··· Recorded data ···

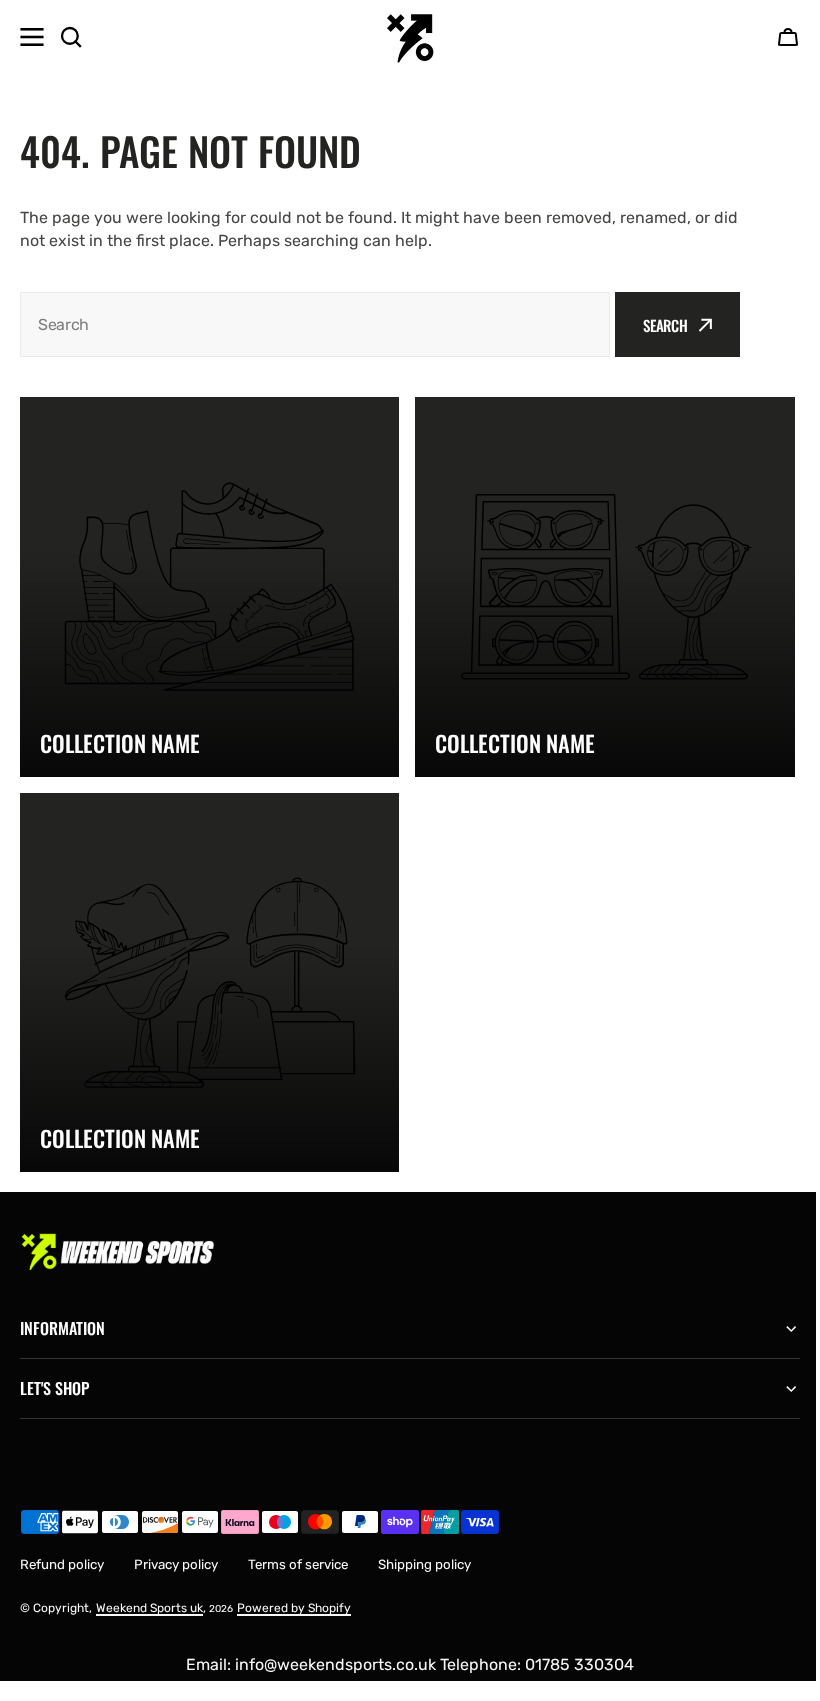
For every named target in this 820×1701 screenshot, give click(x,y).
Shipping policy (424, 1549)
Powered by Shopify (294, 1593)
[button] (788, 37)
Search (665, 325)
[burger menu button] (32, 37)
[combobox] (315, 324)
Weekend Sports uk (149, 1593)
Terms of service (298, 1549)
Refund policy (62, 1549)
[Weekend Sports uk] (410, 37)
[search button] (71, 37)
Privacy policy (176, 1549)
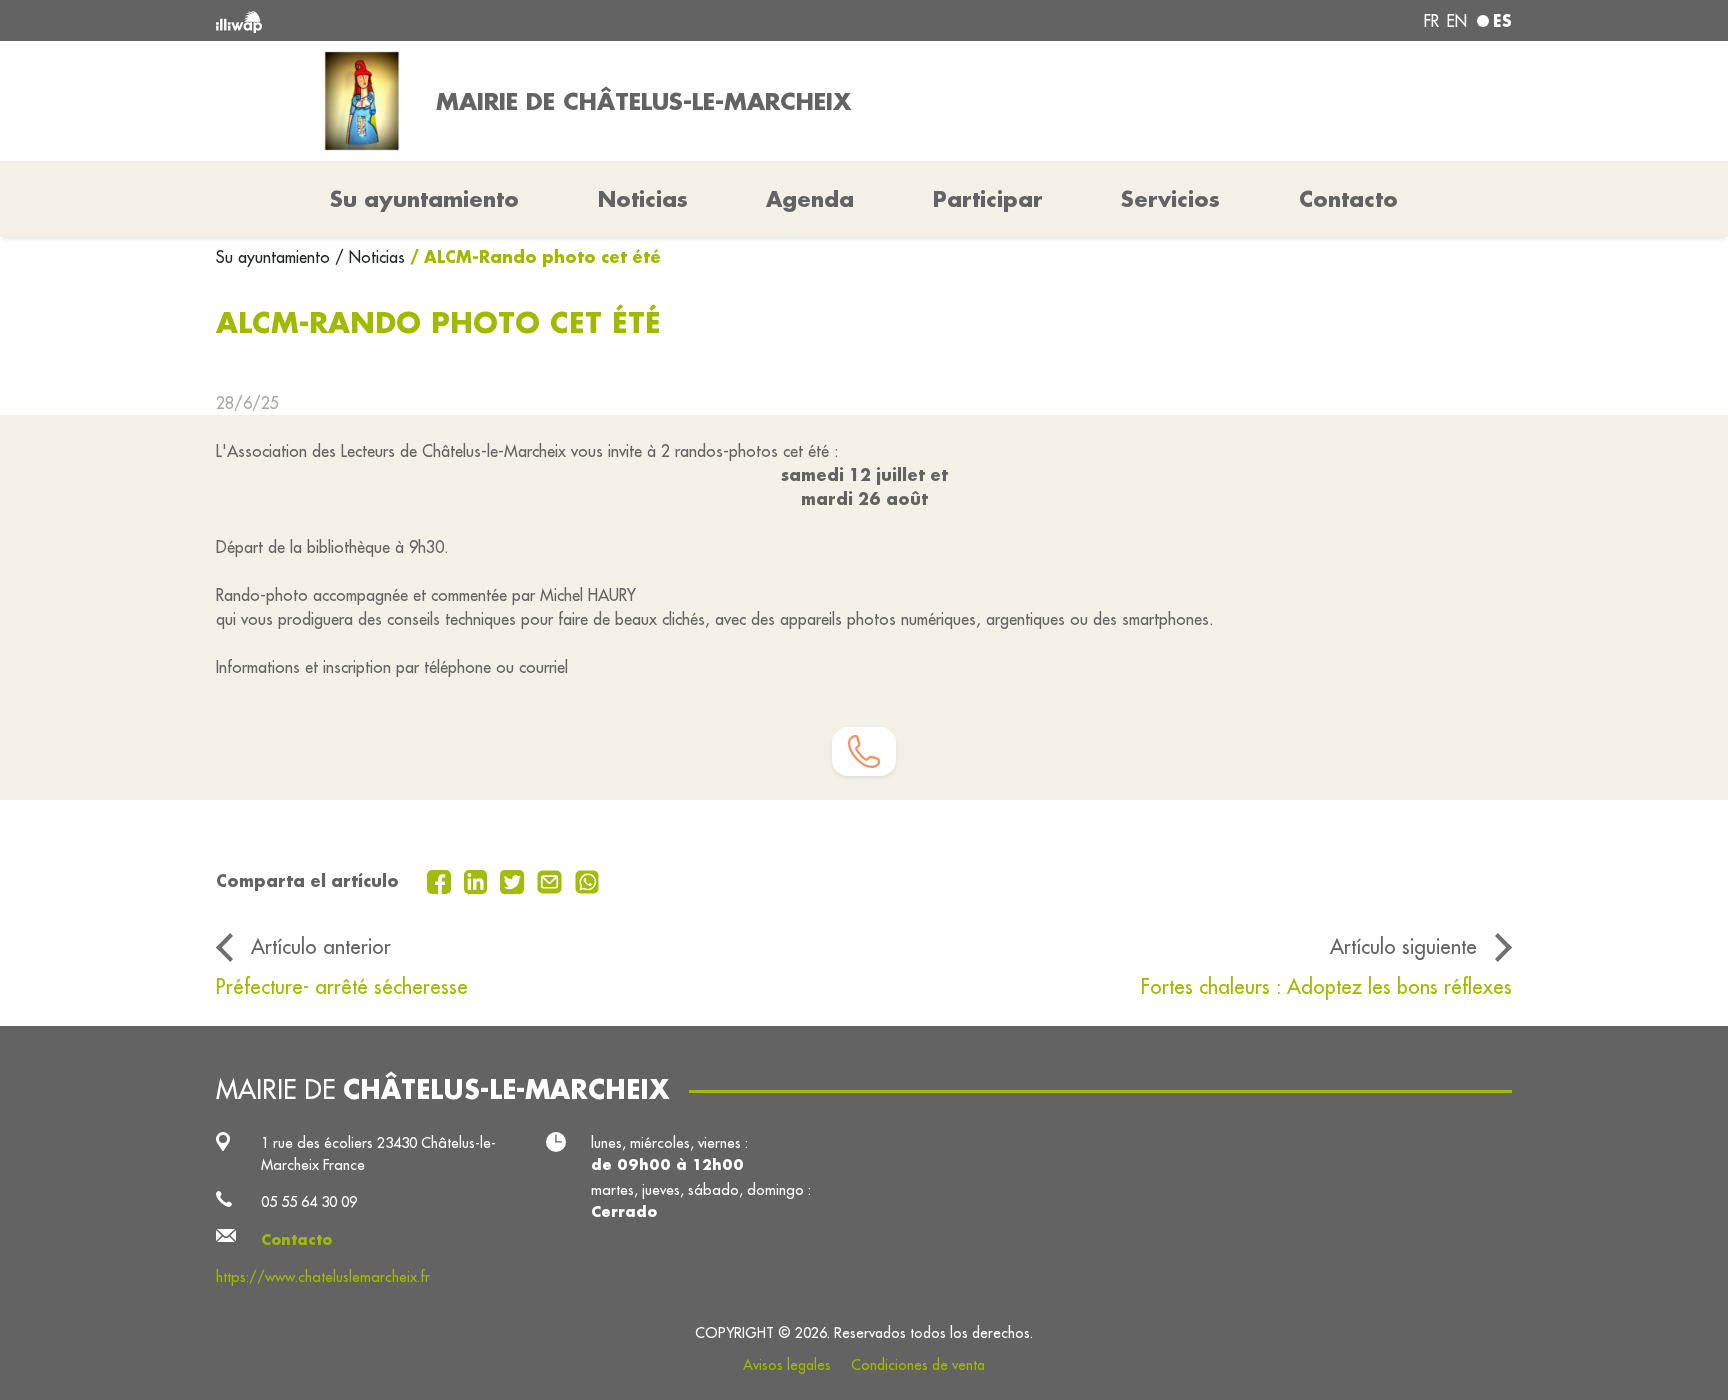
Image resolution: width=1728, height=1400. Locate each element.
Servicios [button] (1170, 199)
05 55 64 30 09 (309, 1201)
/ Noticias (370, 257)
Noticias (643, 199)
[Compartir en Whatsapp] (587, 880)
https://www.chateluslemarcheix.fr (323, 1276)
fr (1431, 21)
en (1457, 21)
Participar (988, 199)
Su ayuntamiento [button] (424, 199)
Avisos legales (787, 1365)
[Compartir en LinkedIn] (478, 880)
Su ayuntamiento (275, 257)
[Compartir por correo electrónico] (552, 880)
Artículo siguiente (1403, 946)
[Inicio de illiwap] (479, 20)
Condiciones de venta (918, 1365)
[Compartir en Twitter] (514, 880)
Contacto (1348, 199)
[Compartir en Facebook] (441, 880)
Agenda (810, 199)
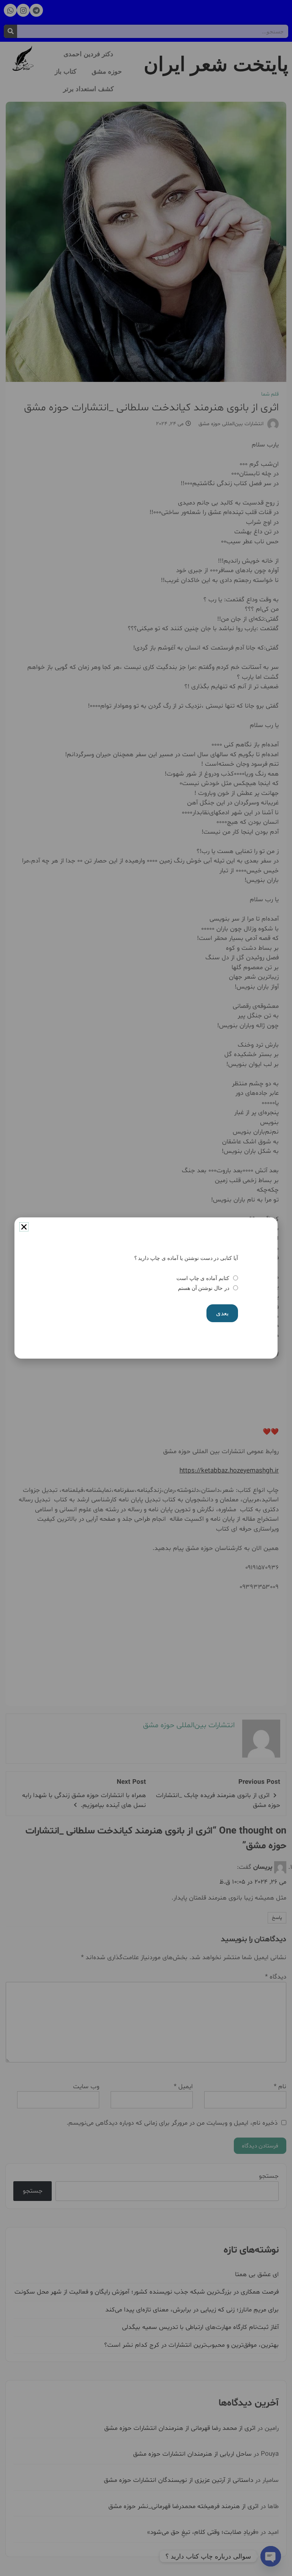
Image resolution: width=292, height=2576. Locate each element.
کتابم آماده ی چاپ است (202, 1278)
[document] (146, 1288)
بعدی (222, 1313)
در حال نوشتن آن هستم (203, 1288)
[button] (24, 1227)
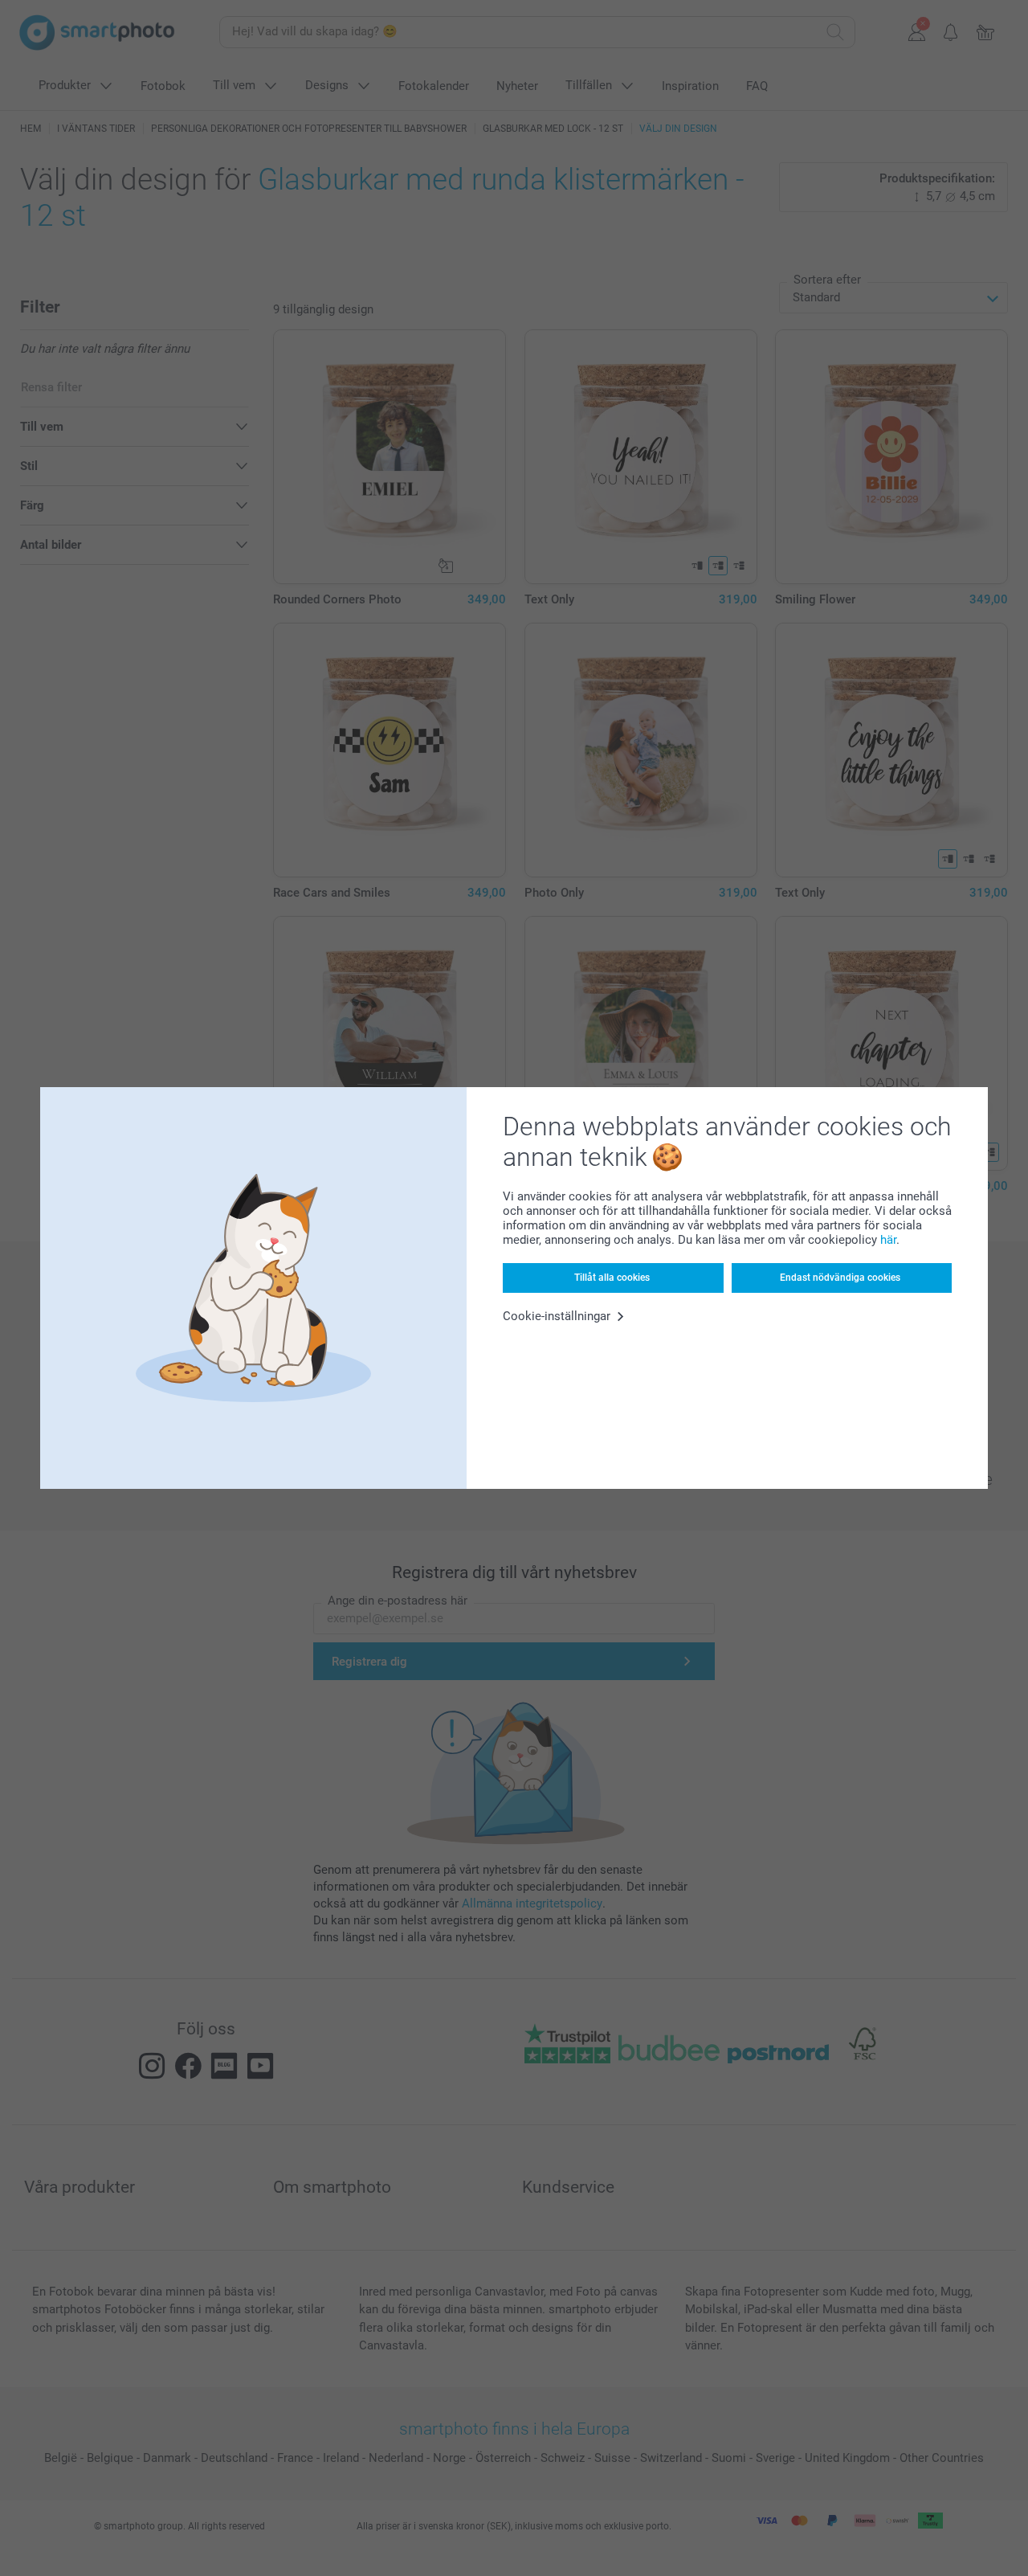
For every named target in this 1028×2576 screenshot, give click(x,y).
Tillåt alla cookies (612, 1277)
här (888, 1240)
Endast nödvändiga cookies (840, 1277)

···

### What this task involves
The records above need to be copied exactly, though not their pictures.

### Expected output
For every named target in this 820×1701 screenshot, give click(x,y).
Shipping policy (424, 1549)
Powered by Shopify (294, 1593)
[button] (788, 37)
Search (665, 325)
[burger menu button] (32, 37)
[combobox] (315, 324)
Weekend Sports uk (149, 1593)
Terms of service (298, 1549)
Refund policy (62, 1549)
[Weekend Sports uk] (410, 37)
[search button] (71, 37)
Privacy policy (176, 1549)
Image resolution: width=1728, height=1400. Locate each element.
Servicios [button] (1170, 199)
05 55 64 30 09 (309, 1201)
/ Noticias (370, 257)
Noticias (643, 199)
[Compartir en Whatsapp] (587, 880)
https://www.chateluslemarcheix.fr (323, 1276)
fr (1431, 21)
en (1457, 21)
Participar (988, 199)
Su ayuntamiento [button] (424, 199)
Avisos legales (787, 1365)
[Compartir en LinkedIn] (478, 880)
Su ayuntamiento (275, 257)
[Compartir por correo electrónico] (552, 880)
Artículo siguiente (1403, 946)
[Inicio de illiwap] (479, 20)
Condiciones de venta (918, 1365)
[Compartir en Twitter] (514, 880)
Contacto (1348, 199)
[Compartir en Facebook] (441, 880)
Agenda (810, 199)
Image resolution: width=292, height=2576. Locate each element.
کتابم آماده ی چاپ است (202, 1278)
[document] (146, 1288)
بعدی (222, 1313)
در حال نوشتن آن هستم (203, 1288)
[button] (24, 1227)
For every named target in this 1028×2576 screenshot, give click(x,y).
Tillåt alla cookies (612, 1277)
här (888, 1240)
Endast nödvändiga cookies (840, 1277)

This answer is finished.